Shakespeare & Company

Location: 
Lenox, MA
Shakespeare & Company logo

Founded in 1978, Shakespeare & Company is a classical theater company dedicated to excellence in performance, education, and training. With a core of more than 150 artists, the company produces innovative and accessible Shakespeare performances that hold language at their center. Shakespeare & Company also produces new works of political and social significance, and, in 2008, inaugurated the Elayne P. Bernstein Theatre while simultaneously expanding the performance season to ten months. With an international reputation for providing original, in-depth, classical theater training, the company combines Linklater voice work, text analysis, Alexander movement, fight, dance, clown, and innovative techniques to offer a unique exploration of the actor/audience relationship. It has been working in classrooms and after-school programs for more than 30 years, reaching teachers and students through year-round performances, workshops, and residencies. Core programming includes an extensive nine-week fall festival of Shakespeare and a 15-week New England Tour of Shakespeare. The education program has been recognized as a model in theater arts-in-education by Harvard University's Project Zero. Shakespeare & Company has received honors, such as the prestigious 2005 Commonwealth Award from the state of Massachusetts; the 2006 Coming Up Taller Award for the recognition of its pioneering work with adjudicated juvenile offenders through their Shakespeare in the Courts program; and a “champion of change” from the Arts Education Partnership, GE Foundation, and President's Committee on the Arts and Humanities.

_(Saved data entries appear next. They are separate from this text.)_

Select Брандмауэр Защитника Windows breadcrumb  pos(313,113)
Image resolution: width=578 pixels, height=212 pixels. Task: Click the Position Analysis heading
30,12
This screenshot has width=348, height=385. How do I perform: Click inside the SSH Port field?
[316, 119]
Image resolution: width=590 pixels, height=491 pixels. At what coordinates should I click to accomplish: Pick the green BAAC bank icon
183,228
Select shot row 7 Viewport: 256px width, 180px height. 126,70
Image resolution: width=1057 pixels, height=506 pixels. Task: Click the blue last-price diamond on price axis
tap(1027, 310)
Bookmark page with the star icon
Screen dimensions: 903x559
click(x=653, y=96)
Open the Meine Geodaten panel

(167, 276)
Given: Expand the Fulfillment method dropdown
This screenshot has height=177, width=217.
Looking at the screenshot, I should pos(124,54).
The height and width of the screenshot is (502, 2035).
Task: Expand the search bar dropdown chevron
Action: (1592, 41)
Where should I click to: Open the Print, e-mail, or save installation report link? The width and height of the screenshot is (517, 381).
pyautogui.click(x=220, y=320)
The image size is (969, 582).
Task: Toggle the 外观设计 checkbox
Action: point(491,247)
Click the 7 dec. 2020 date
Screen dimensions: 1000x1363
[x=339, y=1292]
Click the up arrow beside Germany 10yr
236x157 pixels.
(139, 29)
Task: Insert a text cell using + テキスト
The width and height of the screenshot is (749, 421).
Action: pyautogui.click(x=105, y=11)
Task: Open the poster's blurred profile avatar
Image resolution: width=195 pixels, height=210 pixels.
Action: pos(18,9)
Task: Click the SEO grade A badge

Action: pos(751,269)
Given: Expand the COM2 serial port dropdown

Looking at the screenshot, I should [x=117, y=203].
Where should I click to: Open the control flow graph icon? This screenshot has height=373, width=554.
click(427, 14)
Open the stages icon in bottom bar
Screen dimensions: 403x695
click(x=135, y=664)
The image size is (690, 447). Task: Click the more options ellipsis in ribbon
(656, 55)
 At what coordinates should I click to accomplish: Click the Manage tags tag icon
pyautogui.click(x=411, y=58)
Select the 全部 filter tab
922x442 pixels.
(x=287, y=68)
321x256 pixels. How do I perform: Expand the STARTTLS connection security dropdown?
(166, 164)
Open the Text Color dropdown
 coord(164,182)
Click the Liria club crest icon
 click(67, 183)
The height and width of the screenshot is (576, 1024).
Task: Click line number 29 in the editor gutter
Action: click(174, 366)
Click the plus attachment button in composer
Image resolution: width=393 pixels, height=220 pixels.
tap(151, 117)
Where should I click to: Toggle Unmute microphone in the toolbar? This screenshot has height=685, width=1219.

As part of Shakespeare for a New Generation, Shakespeare & Company will produce A Midsummer Night’s Dream as part of its New England Tour of Shakespeare. The 90-minute performance will be performed by professional actors in multiple roles over three months at approximately 75 schools. The company’s emphasis is on language, pleasure in playing, and the relationship that exists between the actors and the audience, creating rapport with students while making Shakespeare immediate and accessible without dumbing it down. Every performance comes with either of two 45-minute workshops for students: Workshop in Performance, where students create their own Shakespeare performances, and Actor-Audience workshop, in which the company performs several scenes from the play, engages the students in discussion about the scene, and then students are invited to be the directors.